R-value is the single number most often printed on insulation bags and rebate paperwork — and the most often misunderstood. Here's what it measures, what it doesn't, and what targets make sense for a Maine mobile home.
R-value is a measure of thermal resistance: how well a material resists the conductive flow of heat through it. The higher the number, the more slowly heat moves through that material when there's a temperature difference across it. It's the inverse of U-factor (U = 1 ÷ R), which building codes sometimes use instead to describe how much heat a whole assembly — a wall, window, or roof — lets through.
R-value is additive across layers. A wall built from siding, sheathing, cavity insulation, and drywall has a total R-value roughly equal to the sum of each layer's R-value, minus losses where the insulation is interrupted by framing — a stud, a header, a window jamb. That interruption is called thermal bridging, and it matters more in a mobile home than a site-built house because the framing members (2x2s and 2x3s in older wall cavities) sit closer together and take up a larger share of the wall area.
| Material | R per inch | Notes |
|---|---|---|
| Fiberglass batt | R-3.1–3.4 | Loses effective R-value when compressed to fit a narrow or irregular cavity |
| Blown fiberglass (loose fill) | R-2.2–2.7 | Attic application; lower density than dense-pack |
| Blown cellulose (loose fill, attic) | R-3.2–3.8 | Settles over time in open attic applications |
| Dense-pack cellulose (wall cavity) | R-3.6–3.8 | Packed to 3.5–4.5 lb/ft³ so it doesn't settle; also resists air movement |
| Open-cell spray foam | R-3.6–3.8 | Air seals as it insulates; vapor-permeable |
| Closed-cell spray foam | R-6.0–7.0 | Highest R per inch; also a vapor barrier and adds rigidity |
| Rigid foam board (XPS/polyiso) | R-4.0–6.5 | Used as continuous exterior insulation over framing |
Homes built to older HUD Manufactured Home Construction and Safety Standards were insulated to whatever the code required at the time and place of manufacture — often a milder climate zone than Maine's. It's common to find walls insulated to only R-11, floors around R-14–22, and roof cavities in a similar range. Maine's own construction standard, the Maine Uniform Building and Energy Code (MUBEC), sets out exactly what a new home in the state's climate is expected to achieve today — and it's the most useful available benchmark for how far an older mobile home's insulation typically falls short.
| Assembly | Typical existing | MUBEC target | Common upgrade material |
|---|---|---|---|
| Roof / attic cavity | R-14–22 | R-60 | Blown cellulose or fiberglass, full cavity depth |
| Exterior wall cavity | R-7–11 | R-20 + R-5 ci, or R-13 + R-10 ci | Dense-pack cellulose, plus rigid foam sheathing on re-side |
| Floor / belly cavity | R-11–22 | R-30 (R-38 in Aroostook County) | Dense-pack cellulose or spray foam against a repaired belly board |
| Marriage line (double-wide) | Often unsealed | Continuous, air-sealed | Spray foam and dense-pack at the mate wall |
“ci” = continuous insulation. Figures are general reference ranges for planning purposes, not a substitute for a site-specific energy assessment. See the MUBEC codes page for the full prescriptive table, and note that MUBEC governs new construction rather than existing manufactured homes directly — it's used here as a climate-appropriate target, not a legal retrofit requirement.

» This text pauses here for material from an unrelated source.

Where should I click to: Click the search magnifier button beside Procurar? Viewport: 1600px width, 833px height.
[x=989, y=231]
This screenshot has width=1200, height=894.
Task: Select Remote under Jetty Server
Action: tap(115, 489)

For a given assembly, conductive heat loss is proportional to the area of that assembly and the temperature difference across it, and inversely proportional to its R-value. In plain terms: double the R-value of a wall and, all else equal, you roughly halve the rate of heat that conducts straight through it for a given indoor–outdoor temperature gap. That's why the first few inches of insulation in an empty cavity make a dramatic difference, while each additional increment on top of an already well-insulated assembly saves progressively less. Going from R-0 to R-11 matters enormously. Going from R-49 to R-60 in an attic still helps, but by a smaller margin per dollar spent.
This is also why the biggest, most poorly insulated surfaces in a mobile home — a thin belly cavity and thin walls, both starting from a low baseline R-value — are usually where a dollar of insulation buys the most heat-loss reduction.
R-value is a steady-state measurement of conductive heat flow through a material. It says nothing about how much air is moving through gaps, seams, and penetrations in the building envelope — and in an older mobile home, air leakage is frequently a larger source of heat loss than conduction through under-insulated cavities. A wall insulated to a respectable R-value can still lose heat rapidly if cold outside air is infiltrating through an unsealed rim, a torn belly board, or an unsealed marriage line.
That's the gap a blower door test is built to measure. It doesn't test insulation — it tests airtightness, which is the other half of the heat-loss equation.